Helicobacter heilmannii s.s.

Scientific classification
- Domain: Bacteria
- Kingdom: Pseudomonadati
- Phylum: Campylobacterota
- Class: "Campylobacteria"
- Order: Campylobacterales
- Family: Helicobacteraceae
- Genus: Helicobacter
- Species: H. h. s.s.
- Binomial name: Helicobacter heilmannii s.s. Paster et al., 1991

= Helicobacter heilmannii s.s =

- Genus: Helicobacter
- Species: heilmannii s.s.
- Authority: Paster et al., 1991

Species of bacterium

Helicobacter heilmannii s.s. (H. heilmannii s.s.) is a species within the Helicobacter genus of Gram negative bacteria. Helicobacter pylori (H. pylori) is by far the best known Helicobacter species primarily because humans infected with it may develop gastrointestinal tract diseases such as stomach inflammation, stomach ulcers, duodenal ulcers, stomach cancers of the non-lymphoma type, and various subtypes of extranodal marginal zone lymphomas, e.g. those of the stomach, small intestines, large intestines, and rectum. H. pylori is also associated with the development of bile duct cancer and has been associated with a wide range of other diseases although its role in the development of many of these other diseases requires further study. Humans infected with H. heilmannii s.s. may develop some of the same gastrointestinal diseases viz., stomach inflammation, stomach ulcers, duodenal ulcers, stomach cancers that are not lymphomas, and extranodal marginal B cell lymphomas of the stomach. Other non-H. pylori Helicobacter species that are known to be associated with these gastrointestinal diseases are Helicobacter bizzozeronii, Helicobacter suis, Helicobacter felis, and Helicobacter salomonis. Because of their disease associations, these four Helicobacter species plus H. heilmannii s.s. are often group together and termed Helicobacter heilmannii sensu lato. (Helicobacter heilmannii s.s. is used to designate a specific species within the Helicobacter heilmannii group; "s.s" is appended to its name in order to distinguish it from the Helicobacter heilmannii group.)

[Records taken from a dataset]
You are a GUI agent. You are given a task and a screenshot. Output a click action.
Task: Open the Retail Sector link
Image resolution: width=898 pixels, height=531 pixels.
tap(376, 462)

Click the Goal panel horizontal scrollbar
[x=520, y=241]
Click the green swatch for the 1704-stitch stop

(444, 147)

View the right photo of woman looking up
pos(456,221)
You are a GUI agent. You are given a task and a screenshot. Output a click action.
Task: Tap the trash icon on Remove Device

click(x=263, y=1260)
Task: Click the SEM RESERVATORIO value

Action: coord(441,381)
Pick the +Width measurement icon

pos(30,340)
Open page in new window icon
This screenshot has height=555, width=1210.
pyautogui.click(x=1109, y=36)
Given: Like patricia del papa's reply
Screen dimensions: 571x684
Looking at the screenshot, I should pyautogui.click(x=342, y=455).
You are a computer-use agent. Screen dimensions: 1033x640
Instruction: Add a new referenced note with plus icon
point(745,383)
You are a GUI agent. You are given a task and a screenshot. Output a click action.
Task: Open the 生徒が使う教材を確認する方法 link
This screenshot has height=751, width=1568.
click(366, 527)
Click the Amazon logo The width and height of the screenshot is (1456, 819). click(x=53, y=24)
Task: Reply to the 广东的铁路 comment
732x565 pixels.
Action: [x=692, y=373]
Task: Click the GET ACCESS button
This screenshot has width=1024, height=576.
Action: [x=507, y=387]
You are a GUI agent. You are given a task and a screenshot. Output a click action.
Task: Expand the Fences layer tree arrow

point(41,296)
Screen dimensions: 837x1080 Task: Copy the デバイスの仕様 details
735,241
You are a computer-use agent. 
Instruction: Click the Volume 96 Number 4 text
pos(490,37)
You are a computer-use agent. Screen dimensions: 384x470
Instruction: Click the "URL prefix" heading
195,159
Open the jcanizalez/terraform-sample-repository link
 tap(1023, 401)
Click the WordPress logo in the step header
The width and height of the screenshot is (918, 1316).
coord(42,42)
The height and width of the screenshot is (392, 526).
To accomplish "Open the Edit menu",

- Work task 1 -
In the Helicobacter heilmannii s.s. text, why is "s.s" appended to the species name?
- Work task 2 -
Write the next portion of the Helicobacter heilmannii s.s. article, picking up after its final sentence.

- Answer section 1 -
It distinguishes the species from the Helicobacter heilmannii group.

- Answer section 2 -
H. heilmannii s.s. bacteria are detected in the stomachs of their natural hosts viz., cats, dogs, foxes, lynxes, and non-human primates. Reports suggest that individuals, including children, are infected with this bacterium by having close contact with one of these animals: H. heilmannii s.l.-associated diseases, including those associated with H. heilmannii s.s., appear to be zoonotic diseases, i.e., infectious diseases that are caused by pathogens that spread from animals to humans. It is important to diagnose H. heilmannii as well as the other Helicobacter heilmannii sensu lato infections in patients with the cited upper gastrointestinal tract diseases, including in particular extranodal marginal zone lymphoma of the stomach, because some of them have been successfully treated and cured using antibiotic-based drug regimens (e.g.amoxicillin, clarithromycin, plus a proton pump inhibitor such as lansoprazole, or metronidazole, clarithromycin, plus a proton pump inhibitor) directed against the instigating bacterium.